Там же, на речке Цна, я провалился в горящий торф. Торфяники у нас горели каждое лето, и запах горящего торфа потом преследовал меня в Минске, Кишинёве, Ташкенте и даже зимнем Таллине. Мы, в общем, умели определять места, где горит торф. Земля там курилась синим дымком и была похожа на затвердевшую кору, присыпанную по краям белым пеплом. Однако в тот раз я не заметил ни дымок, ни саму прогарину. Стёжка провалилась прямо подо мной, взметнулся столб искр, тело пронзила дикая боль. В посёлок я уже поскакал на одной ноге, вторая превратилась, как мне представлялось, в головешку. Я боялся на неё даже взглянуть.
Подвывая, я доковылял до крайней хаты, и там меня углядела бабка, ковырявшаяся в огороде.
– Ходи, ходи сюда! – позвала она меня. – Я как раз бульбу поросятам сварила, сейчас тебя вылечу.
Она быстро потолкла толкачом в большом чугуне мелкую картошку, обложила этим месивом обожжённую ногу и обвязала чистой тряпкой. Через день я уже скакал на двух ногах.
Всё это мне время от времени снилось, и я понимал, что от Ганцевич мне не уйти, не улететь, не уплыть.
«Сниму передачу о Ганцевичах – и уйду работать в журнал, – думал я. – Это будет хорошая точка в моей телевизионной карьере».
В журнал меня и в самом деле позвали. Мы сидели в кафе «Ромашка», и после третьего «казачка» – водки пополам с апельсиновым соком – Алесь вдруг хлопнул себя по лбу:
– Чуть не забыл! Главный предлагает тебе идти к нам в отдел очерка и публицистики. Дед уходит на пенсию.
Алесь работал в том самом журнале, в котором я печатал свои повести и рассказы.
– Я подумаю, – сказал я.
– Ты думай, да не задумывайся, – погрозил мне пальцем Алесь. – На это место знаешь сколько желающих?
– А сколько времени можно думать?
– От силы месяц.
Это меня устраивало. За месяц можно горы свернуть. Об этом я и сказал, отправляясь к стойке за очередным «казачком».
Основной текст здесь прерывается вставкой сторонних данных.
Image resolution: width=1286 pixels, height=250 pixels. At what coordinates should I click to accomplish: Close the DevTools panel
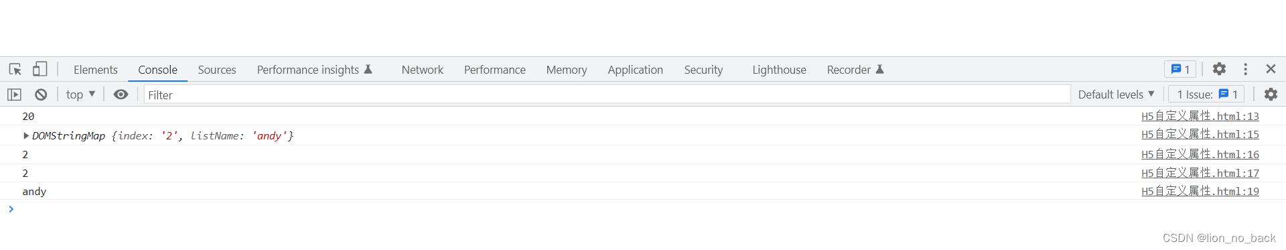pyautogui.click(x=1271, y=69)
– Где вы научились так говорить? – спросила девушка, стоящая в очереди передо мной. – Я давно к вам прислушиваюсь.
С Алесем мы говорили по-белорусски, и вопрос был для меня привычным.
– Я в Ганцевичах родился, – сказал я.
– Я тоже из деревни, – вздохнула девушка, – но так, как вы, не умею.
На белорусском в Минске почти никто не говорил. Впрочем, не говорили на нём и сто лет назад, и двести. Может быть, белорусская речь была в ходу во времена битвы на Немиге, описанной в «Слове о полку Игореве», но кто об этом может сказать?
Я же всё понял ещё в Ганцевичах, где говорили на настоящем белорусском языке. Его категорически не воспринимала Катька, но мне в ней нравилось и это.